§ **TO DO**:
Both the line with "Instruction: Click the dashboard" and the line with "The height and width of the screenshot is (527, 634)." in the records below must appear in the output, along with every line between them, exactly and with nothing added.
-----
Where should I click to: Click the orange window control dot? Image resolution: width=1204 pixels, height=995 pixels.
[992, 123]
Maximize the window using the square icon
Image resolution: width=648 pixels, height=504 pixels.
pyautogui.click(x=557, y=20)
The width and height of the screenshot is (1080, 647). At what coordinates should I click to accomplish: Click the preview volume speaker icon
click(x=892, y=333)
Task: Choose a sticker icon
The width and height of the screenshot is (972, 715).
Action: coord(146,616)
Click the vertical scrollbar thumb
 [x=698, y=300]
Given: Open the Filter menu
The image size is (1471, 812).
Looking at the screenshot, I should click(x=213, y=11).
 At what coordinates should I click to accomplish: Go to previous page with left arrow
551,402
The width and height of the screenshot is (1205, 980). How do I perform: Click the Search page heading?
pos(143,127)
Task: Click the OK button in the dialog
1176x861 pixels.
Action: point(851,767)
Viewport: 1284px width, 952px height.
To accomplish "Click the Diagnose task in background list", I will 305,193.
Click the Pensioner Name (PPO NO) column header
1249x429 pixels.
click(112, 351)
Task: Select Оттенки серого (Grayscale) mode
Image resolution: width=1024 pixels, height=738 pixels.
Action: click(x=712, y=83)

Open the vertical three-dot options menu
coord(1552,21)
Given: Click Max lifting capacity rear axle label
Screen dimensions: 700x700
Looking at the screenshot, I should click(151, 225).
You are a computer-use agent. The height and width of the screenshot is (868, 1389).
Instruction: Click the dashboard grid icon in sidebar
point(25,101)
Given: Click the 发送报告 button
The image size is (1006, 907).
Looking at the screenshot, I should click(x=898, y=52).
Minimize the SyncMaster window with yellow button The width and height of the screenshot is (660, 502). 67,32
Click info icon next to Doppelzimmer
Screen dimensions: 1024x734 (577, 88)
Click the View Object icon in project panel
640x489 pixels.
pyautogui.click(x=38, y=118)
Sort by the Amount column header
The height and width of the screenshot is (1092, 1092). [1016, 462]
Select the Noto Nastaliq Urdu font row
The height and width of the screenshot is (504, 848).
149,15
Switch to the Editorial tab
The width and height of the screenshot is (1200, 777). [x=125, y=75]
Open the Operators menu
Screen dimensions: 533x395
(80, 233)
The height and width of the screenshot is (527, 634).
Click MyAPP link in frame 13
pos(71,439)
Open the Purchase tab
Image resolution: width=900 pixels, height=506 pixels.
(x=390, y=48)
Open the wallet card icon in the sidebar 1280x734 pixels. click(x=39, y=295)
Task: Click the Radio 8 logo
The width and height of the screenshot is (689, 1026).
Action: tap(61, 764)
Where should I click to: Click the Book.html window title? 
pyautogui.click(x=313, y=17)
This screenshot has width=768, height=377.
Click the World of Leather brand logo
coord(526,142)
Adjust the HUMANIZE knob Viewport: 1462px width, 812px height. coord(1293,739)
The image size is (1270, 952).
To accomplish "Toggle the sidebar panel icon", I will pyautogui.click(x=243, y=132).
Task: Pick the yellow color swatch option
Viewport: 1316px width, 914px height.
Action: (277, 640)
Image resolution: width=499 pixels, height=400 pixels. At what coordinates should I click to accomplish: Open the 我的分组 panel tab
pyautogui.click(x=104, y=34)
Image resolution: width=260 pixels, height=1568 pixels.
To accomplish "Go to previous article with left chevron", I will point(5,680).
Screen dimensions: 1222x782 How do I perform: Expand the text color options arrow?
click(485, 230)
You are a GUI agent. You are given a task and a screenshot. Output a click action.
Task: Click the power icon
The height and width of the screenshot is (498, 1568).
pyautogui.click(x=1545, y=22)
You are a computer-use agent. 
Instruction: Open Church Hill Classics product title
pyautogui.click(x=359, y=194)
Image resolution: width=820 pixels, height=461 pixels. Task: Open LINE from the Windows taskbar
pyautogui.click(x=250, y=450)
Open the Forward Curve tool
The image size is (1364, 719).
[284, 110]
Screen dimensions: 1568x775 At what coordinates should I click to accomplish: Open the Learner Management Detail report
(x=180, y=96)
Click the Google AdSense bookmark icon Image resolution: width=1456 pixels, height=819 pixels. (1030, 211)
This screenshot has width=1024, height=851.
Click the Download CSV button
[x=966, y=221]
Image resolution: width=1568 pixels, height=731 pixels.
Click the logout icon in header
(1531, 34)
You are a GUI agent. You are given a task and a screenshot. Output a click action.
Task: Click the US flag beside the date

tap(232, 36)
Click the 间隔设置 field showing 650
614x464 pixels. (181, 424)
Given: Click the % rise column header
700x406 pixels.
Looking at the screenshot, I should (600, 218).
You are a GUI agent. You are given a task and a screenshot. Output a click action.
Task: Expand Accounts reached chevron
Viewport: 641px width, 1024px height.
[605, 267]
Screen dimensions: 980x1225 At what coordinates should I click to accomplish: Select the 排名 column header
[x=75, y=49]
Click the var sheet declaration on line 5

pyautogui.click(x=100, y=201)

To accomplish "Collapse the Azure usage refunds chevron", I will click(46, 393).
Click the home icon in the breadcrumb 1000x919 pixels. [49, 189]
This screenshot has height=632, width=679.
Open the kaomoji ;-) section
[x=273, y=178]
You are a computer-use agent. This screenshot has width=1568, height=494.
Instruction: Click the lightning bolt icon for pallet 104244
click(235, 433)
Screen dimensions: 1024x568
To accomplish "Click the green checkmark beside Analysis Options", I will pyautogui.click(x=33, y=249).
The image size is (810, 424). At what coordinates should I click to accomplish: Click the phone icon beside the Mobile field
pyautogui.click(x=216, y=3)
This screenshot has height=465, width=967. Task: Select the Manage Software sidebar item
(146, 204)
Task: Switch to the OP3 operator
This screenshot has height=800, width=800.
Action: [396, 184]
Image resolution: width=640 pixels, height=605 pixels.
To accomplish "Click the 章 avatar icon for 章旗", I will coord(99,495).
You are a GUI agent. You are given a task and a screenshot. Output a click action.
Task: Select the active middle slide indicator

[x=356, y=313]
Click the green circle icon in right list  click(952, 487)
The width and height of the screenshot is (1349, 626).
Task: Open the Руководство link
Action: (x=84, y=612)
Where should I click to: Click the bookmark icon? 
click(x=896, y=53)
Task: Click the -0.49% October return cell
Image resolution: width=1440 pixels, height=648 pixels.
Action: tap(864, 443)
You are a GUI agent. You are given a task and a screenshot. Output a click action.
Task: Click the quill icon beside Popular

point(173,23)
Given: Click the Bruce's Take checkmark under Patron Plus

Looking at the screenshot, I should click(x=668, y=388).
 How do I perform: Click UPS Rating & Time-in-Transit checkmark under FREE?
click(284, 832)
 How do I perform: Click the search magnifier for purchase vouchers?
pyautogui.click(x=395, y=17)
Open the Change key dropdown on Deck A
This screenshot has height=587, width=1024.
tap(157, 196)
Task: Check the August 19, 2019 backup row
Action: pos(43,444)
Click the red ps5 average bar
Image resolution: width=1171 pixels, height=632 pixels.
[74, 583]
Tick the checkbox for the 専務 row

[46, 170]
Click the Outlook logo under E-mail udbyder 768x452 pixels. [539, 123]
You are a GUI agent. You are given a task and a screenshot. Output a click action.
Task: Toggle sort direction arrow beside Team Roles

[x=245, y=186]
-----
§ **SOLUTION FOR THIS EXERCISE**:
Instruction: Click the dashboard grid icon in sidebar
point(25,101)
Given: Click the 发送报告 button
The image size is (1006, 907).
Looking at the screenshot, I should click(x=898, y=52).
Minimize the SyncMaster window with yellow button The width and height of the screenshot is (660, 502). 67,32
Click info icon next to Doppelzimmer
Screen dimensions: 1024x734 (577, 88)
Click the View Object icon in project panel
640x489 pixels.
pyautogui.click(x=38, y=118)
Sort by the Amount column header
The height and width of the screenshot is (1092, 1092). [1016, 462]
Select the Noto Nastaliq Urdu font row
The height and width of the screenshot is (504, 848).
149,15
Switch to the Editorial tab
The width and height of the screenshot is (1200, 777). [x=125, y=75]
Open the Operators menu
Screen dimensions: 533x395
(80, 233)
The height and width of the screenshot is (527, 634).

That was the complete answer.